** Opening Study material block **

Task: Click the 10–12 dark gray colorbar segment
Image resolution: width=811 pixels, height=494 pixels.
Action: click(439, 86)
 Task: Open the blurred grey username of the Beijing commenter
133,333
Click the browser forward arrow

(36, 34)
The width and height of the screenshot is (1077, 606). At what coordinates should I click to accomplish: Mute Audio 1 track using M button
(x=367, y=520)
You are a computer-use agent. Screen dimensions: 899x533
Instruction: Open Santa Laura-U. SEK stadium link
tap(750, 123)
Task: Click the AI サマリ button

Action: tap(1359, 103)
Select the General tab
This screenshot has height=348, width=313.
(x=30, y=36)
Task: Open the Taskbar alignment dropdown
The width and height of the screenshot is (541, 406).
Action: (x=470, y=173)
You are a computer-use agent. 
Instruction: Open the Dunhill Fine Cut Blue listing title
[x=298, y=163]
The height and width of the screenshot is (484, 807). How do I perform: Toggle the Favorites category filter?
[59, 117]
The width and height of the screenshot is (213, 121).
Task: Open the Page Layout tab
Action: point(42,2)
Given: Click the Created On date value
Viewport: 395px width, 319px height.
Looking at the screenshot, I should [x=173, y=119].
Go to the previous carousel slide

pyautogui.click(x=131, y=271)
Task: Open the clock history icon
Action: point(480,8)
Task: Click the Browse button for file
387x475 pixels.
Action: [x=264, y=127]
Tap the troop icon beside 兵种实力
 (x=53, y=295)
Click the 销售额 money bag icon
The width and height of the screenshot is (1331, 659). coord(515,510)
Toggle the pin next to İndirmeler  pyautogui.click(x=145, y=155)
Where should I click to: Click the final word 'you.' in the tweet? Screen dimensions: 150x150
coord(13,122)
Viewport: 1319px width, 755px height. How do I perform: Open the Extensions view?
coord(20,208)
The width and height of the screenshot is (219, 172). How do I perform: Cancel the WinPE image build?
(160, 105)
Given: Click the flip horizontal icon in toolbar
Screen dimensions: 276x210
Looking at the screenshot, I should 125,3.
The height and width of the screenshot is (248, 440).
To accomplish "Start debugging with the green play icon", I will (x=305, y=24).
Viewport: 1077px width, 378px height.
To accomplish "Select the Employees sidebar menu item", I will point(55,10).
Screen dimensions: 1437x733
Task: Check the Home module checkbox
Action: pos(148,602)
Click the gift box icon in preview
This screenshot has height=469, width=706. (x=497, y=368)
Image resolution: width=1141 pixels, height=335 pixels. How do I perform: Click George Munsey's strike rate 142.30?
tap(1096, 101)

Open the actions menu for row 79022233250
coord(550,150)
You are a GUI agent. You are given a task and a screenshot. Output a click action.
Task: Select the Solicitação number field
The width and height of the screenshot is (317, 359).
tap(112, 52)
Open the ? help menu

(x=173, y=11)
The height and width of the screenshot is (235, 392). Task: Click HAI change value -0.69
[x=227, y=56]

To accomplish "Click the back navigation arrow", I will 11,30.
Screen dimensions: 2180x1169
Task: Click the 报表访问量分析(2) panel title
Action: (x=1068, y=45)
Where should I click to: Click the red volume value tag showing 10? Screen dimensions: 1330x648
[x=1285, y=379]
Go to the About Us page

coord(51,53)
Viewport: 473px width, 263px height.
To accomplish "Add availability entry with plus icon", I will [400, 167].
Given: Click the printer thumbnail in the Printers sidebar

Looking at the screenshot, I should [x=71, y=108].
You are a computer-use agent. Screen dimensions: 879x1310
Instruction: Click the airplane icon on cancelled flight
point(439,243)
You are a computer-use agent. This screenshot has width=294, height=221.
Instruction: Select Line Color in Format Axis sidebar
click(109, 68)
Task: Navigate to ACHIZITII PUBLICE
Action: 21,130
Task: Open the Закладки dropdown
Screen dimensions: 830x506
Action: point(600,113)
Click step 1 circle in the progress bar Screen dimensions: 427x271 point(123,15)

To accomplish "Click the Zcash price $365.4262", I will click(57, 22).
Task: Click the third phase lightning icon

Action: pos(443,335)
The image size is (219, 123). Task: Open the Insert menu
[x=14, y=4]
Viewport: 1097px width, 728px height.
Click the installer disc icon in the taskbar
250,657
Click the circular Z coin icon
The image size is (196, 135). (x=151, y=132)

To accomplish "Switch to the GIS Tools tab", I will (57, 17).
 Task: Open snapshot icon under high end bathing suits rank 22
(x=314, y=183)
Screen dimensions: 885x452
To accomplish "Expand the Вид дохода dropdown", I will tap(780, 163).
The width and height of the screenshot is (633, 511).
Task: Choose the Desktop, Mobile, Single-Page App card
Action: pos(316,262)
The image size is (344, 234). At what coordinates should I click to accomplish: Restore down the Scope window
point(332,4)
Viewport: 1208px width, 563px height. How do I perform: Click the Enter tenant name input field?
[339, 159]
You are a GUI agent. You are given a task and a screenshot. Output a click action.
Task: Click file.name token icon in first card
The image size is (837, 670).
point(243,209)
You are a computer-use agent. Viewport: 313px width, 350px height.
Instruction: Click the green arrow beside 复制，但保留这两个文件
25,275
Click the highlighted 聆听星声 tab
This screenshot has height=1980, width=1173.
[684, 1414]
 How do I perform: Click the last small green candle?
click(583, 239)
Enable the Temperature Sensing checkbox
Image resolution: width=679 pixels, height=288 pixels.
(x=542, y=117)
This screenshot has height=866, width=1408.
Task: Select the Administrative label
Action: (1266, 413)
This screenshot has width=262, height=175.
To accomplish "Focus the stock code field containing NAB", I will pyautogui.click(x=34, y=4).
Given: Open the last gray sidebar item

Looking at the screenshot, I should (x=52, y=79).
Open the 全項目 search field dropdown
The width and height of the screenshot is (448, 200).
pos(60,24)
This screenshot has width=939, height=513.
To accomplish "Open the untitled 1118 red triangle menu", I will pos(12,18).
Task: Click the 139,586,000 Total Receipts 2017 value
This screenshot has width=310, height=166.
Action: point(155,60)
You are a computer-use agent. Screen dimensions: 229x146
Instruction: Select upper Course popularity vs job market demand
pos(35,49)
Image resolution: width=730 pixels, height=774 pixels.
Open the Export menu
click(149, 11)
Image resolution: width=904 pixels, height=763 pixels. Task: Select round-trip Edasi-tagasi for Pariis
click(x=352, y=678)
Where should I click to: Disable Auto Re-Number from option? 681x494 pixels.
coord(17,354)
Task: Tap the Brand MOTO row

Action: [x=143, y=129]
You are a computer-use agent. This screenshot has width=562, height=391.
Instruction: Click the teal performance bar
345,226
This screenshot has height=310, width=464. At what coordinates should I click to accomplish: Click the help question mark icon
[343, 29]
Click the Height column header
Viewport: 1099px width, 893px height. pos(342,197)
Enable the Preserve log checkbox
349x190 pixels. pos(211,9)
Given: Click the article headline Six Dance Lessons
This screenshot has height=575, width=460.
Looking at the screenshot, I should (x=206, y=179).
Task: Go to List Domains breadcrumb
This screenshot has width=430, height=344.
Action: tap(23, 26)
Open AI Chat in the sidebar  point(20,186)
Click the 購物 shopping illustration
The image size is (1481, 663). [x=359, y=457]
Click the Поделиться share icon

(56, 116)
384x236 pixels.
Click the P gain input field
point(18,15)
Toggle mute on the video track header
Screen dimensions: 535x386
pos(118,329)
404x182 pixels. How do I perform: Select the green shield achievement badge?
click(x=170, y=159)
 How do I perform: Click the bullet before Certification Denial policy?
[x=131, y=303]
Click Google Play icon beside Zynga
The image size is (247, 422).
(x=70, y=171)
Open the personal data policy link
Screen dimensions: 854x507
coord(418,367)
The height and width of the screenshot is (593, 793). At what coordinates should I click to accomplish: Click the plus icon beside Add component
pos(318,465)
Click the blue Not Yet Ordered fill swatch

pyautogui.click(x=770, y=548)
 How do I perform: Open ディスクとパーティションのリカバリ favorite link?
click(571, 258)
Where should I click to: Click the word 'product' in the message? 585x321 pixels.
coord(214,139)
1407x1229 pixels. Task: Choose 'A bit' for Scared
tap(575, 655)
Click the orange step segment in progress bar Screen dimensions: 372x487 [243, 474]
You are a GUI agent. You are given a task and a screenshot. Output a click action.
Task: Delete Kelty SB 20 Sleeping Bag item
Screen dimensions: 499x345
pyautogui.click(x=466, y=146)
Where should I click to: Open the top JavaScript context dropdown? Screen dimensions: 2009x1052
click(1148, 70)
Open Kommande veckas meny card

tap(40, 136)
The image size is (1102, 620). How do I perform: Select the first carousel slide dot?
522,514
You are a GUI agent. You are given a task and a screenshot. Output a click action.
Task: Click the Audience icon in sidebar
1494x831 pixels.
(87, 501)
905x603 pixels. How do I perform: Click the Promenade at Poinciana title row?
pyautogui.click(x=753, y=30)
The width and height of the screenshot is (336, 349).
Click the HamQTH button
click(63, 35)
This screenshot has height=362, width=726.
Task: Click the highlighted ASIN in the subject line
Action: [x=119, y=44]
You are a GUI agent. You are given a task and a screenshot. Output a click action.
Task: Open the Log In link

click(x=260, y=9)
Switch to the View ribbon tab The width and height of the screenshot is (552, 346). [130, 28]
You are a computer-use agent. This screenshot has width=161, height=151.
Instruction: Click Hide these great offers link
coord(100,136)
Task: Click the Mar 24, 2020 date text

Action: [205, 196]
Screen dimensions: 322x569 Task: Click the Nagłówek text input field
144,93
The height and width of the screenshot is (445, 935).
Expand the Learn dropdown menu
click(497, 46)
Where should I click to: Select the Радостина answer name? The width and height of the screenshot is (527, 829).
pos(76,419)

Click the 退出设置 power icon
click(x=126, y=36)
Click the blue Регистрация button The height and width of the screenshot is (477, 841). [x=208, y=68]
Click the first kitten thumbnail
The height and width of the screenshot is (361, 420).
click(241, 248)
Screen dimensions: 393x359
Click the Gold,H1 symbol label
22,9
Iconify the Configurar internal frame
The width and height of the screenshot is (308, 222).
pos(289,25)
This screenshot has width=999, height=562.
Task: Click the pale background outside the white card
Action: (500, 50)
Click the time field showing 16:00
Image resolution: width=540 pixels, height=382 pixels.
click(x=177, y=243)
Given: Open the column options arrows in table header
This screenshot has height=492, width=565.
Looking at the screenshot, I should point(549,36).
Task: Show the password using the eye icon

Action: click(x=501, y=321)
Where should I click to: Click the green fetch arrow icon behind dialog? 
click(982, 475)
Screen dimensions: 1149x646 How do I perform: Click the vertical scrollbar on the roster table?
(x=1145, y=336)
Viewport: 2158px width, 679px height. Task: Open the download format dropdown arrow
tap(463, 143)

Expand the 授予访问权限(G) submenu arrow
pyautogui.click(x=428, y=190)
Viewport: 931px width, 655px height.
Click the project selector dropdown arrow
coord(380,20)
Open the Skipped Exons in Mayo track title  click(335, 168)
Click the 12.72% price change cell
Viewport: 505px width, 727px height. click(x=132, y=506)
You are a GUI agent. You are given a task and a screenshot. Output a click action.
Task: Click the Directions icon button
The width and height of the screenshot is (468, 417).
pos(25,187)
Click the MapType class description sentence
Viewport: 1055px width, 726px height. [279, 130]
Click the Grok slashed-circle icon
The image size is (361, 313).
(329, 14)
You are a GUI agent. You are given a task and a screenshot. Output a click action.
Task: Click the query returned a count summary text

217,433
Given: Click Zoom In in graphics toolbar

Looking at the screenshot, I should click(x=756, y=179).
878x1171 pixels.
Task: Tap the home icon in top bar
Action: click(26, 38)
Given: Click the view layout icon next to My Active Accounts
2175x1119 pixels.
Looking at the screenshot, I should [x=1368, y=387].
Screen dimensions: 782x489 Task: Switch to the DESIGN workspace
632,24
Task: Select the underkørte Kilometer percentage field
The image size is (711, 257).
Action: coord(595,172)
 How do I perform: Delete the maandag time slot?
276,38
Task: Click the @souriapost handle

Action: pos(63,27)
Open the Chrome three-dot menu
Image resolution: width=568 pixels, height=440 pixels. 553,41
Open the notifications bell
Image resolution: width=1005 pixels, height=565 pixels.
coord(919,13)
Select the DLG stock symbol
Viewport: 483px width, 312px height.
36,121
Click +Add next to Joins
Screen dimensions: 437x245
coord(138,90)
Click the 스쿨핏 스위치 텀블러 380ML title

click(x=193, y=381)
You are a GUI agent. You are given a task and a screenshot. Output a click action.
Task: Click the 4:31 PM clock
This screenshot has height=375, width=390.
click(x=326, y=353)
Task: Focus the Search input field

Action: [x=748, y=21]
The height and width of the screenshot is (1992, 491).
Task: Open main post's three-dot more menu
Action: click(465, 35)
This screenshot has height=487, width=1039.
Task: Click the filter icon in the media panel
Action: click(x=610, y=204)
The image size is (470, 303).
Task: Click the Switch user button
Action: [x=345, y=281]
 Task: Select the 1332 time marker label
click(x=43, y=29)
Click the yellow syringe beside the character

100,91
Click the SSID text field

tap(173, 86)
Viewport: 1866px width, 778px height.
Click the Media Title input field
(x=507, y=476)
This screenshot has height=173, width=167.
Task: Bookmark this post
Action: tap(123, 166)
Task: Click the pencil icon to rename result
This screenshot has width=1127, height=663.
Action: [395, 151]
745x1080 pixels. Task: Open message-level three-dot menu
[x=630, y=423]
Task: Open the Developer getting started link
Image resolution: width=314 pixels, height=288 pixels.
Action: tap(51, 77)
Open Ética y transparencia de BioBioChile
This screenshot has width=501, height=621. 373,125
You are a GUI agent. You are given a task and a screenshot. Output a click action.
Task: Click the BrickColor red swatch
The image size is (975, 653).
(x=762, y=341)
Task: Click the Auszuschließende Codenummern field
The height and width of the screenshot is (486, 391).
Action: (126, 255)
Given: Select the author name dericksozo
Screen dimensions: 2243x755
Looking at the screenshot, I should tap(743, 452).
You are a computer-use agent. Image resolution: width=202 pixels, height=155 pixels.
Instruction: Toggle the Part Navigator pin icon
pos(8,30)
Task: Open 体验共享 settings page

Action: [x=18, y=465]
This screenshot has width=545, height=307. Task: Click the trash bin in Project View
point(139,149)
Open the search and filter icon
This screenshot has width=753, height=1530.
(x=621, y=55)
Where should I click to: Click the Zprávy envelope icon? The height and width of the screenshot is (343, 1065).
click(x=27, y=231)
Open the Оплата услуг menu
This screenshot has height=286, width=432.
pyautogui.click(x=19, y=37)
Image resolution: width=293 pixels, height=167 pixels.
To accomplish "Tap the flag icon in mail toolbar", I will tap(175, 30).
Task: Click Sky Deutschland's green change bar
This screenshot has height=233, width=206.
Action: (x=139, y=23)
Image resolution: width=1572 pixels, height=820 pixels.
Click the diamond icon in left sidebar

** Closing Study material block **

What is required.
Only the lines above from the line with "Open the 全項目 search field dropdown" to the line with "Click Google Play icon beside Zynga", those two lines included, should be reproduced exactly.

Answer to this exercise.
Open the 全項目 search field dropdown
The width and height of the screenshot is (448, 200).
pos(60,24)
This screenshot has width=939, height=513.
To accomplish "Open the untitled 1118 red triangle menu", I will pos(12,18).
Task: Click the 139,586,000 Total Receipts 2017 value
This screenshot has width=310, height=166.
Action: point(155,60)
You are a computer-use agent. Screen dimensions: 229x146
Instruction: Select upper Course popularity vs job market demand
pos(35,49)
Image resolution: width=730 pixels, height=774 pixels.
Open the Export menu
click(149, 11)
Image resolution: width=904 pixels, height=763 pixels. Task: Select round-trip Edasi-tagasi for Pariis
click(x=352, y=678)
Where should I click to: Disable Auto Re-Number from option? 681x494 pixels.
coord(17,354)
Task: Tap the Brand MOTO row

Action: [x=143, y=129]
You are a computer-use agent. This screenshot has width=562, height=391.
Instruction: Click the teal performance bar
345,226
This screenshot has height=310, width=464. At what coordinates should I click to accomplish: Click the help question mark icon
[343, 29]
Click the Height column header
Viewport: 1099px width, 893px height. pos(342,197)
Enable the Preserve log checkbox
349x190 pixels. pos(211,9)
Given: Click the article headline Six Dance Lessons
This screenshot has height=575, width=460.
Looking at the screenshot, I should (x=206, y=179).
Task: Go to List Domains breadcrumb
This screenshot has width=430, height=344.
Action: tap(23, 26)
Open AI Chat in the sidebar  point(20,186)
Click the 購物 shopping illustration
The image size is (1481, 663). [x=359, y=457]
Click the Поделиться share icon

(56, 116)
384x236 pixels.
Click the P gain input field
point(18,15)
Toggle mute on the video track header
Screen dimensions: 535x386
pos(118,329)
404x182 pixels. How do I perform: Select the green shield achievement badge?
click(x=170, y=159)
 How do I perform: Click the bullet before Certification Denial policy?
[x=131, y=303]
Click Google Play icon beside Zynga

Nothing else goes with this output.